#### Data for this task
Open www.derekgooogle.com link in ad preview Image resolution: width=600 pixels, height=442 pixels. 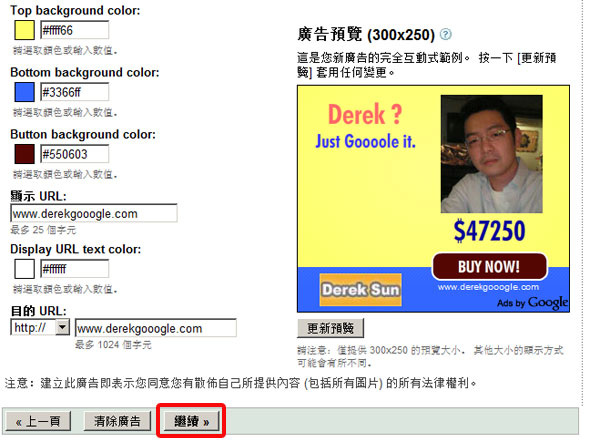click(x=488, y=287)
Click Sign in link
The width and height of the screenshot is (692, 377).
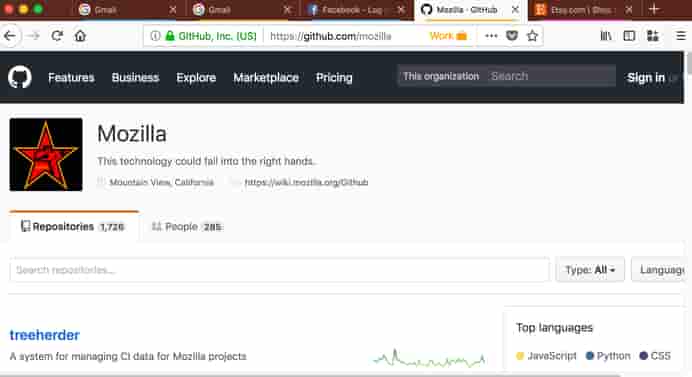click(x=646, y=77)
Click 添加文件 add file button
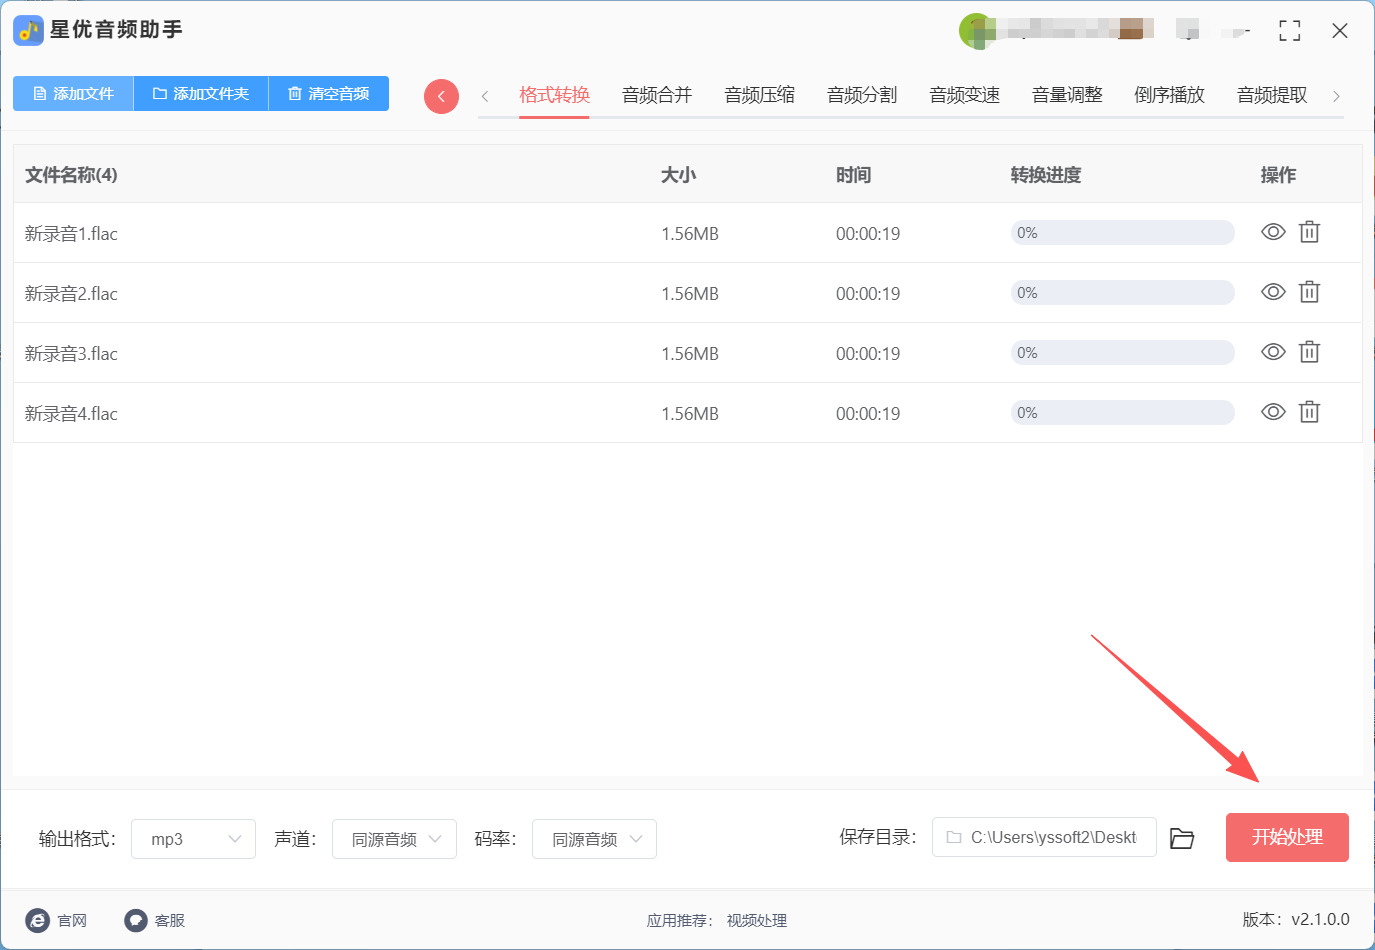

#### Exercise prompt
Transcribe only the lines between the line containing "The width and" and the final line of the listing, inclusive, exactly as they appear; no pictures are to be included.

#### Response to this exercise
The width and height of the screenshot is (692, 377).
click(x=646, y=77)
Click 添加文件 add file button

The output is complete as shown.